A few months of shopping later, I received a hysterical call from my normally calm and collected mate. I could hear the frantic rustling of papers: our latest credit card statement. Had I, he wanted to know, withdrawn thousands of dollars in cash advances, and, oh, taken a short trip to Windsor recently to stock up on gas and a pair of very expensive jeans?

My stomach sinking, I madly searched my wallet, fully expecting to see an empty spot where I kept my new credit card. Nope, it was right there in its little pocket, the silver chip shining at me, almost smirking.

I was dumbfounded. Someone must have gotten hold of my PIN, but that was impossible. Racking my brain, I could only conjure up one sickening scenario: while I was keying in my PIN somewhere, I was being watched. As the mother of a one- and four-year-old, I generally walk around in a state of foggy exhaustion. Someone could have an entire hand in the back pocket of my jeans and I wouldn’t even twitch.

The credit card company had some explaining to do. We realized that someone had taken out 19 cash advances and done a little shopping at Walmart, yet the company never called to verify that it was me spending $10,000. I’ve never charged one cash advance, let alone 19.

At first, the company insisted that I must have shared my PIN. In its defence, the rep said the expenditures were never questioned because a Chip and PIN card can’t possibly be counterfeited. Well, actually, it can.

After doing some “investigative research,” the card company called us back. Nervously, the caller asked if I’d had a detailed conversation with a representative and passed through the highest level of security clearance. Even with severe mommy brain, I’d remember a phone call with souped-up security clearance.

Someone hadn’t stood behind me in line at a store and memorized my PIN. I’d been robbed of my entire identity. There was a taped phone call to prove it, in which a very accommodating representative kindly changed my PIN for the imposter me.

A woman with a voice very unlike my own answered every necessary question. She knew it all: address, first pet, even my mother’s maiden name. My best friend doesn’t even know my mother’s maiden name. I’d been sold and bought. Was it an inside job? Absurdly, I wonder how much I cost.

I was the perfect mark. A tired mom with a baby daughter, I’d never have caught the double swipe, the seconds it took to get an imprint of my card number and CHIP. I’ll never know which day, which store or which cashier took my card and ran it through twice, giving both of us a paper imprint of my card. I’ll never know who stole my identity and anonymity by selling that piece of paper containing my name and credit card information.

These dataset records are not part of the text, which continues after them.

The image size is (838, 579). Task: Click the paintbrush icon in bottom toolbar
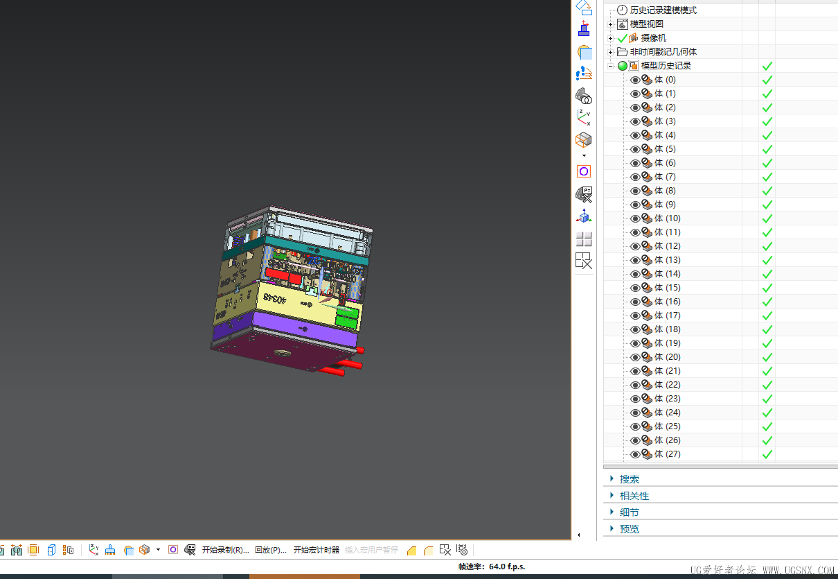(110, 550)
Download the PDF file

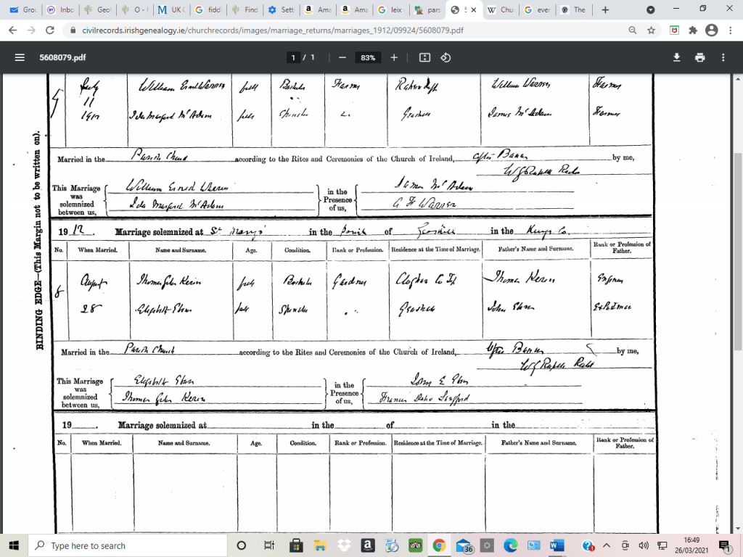(676, 57)
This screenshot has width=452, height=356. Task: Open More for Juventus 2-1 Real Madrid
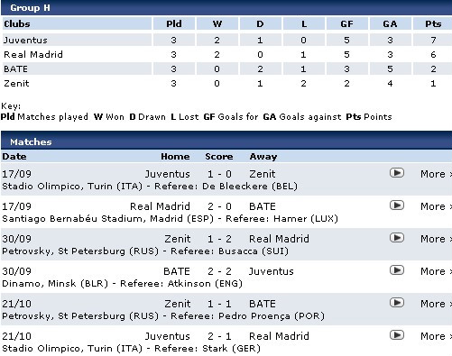tap(436, 336)
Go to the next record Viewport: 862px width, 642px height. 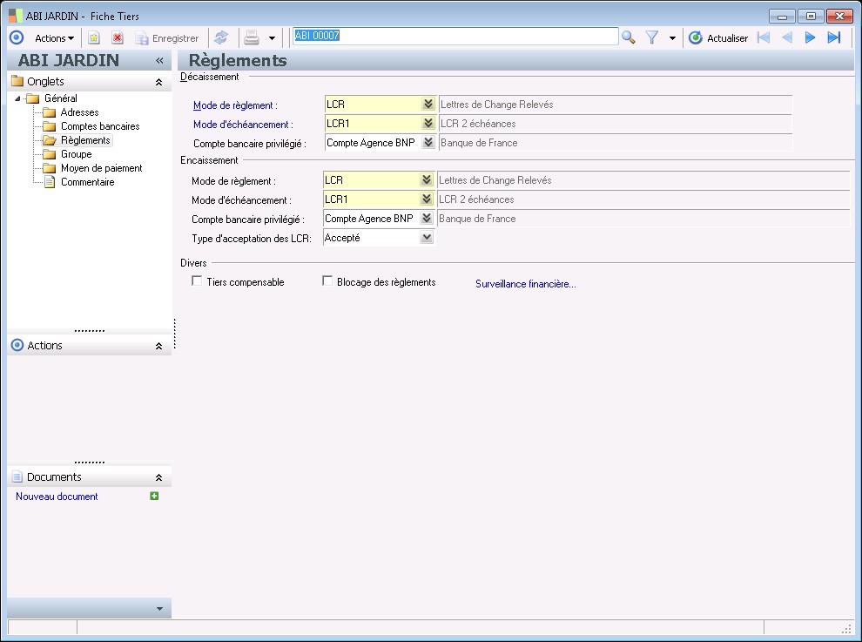(810, 37)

I filed a police report and contacted credit bureaus. After a couple of months, I’d begun to feel everything had gone back to normal – until a collection agency contacted me. And a month later, a bank. Then another. And incredibly, another.

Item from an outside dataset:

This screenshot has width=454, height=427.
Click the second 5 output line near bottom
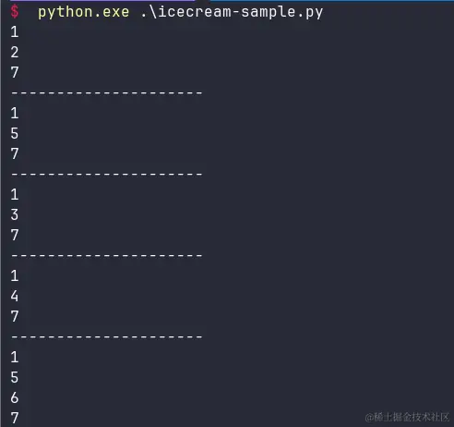click(15, 377)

My stolen identity has been passed around like a joint at a keg party. Across Ontario, countless women are showing up at banks flashing driver’s licences with my name to open fraudulent accounts and steal large sums of money. The police and corporate investigators, with whom I’ve developed friendly relationships, tell me my name is being used in an ID theft ring. I am living an episode of a television crime show, which would be quite titillating were it not happening to me.

Going shopping is now a desperate game. I narrow my eyes and eagle-eye every server, checkout person and card-taker. Are they sizing me up to see whether I’m an easy mark (that has been proven) or is it normal eye contact? But I have to move on with my life and not waste time worrying that everyone wants a piece of me.

In some ways, all this has changed me for the better. I’ve become less fearful of giving out my name, because it’s already everywhere. I have wondered, inanely, if the other Samantha Strohs are as happy as I am, but I doubt it. They have to assume someone else’s identity, while I’m quite content with the one I have, though it no longer belongs only to me.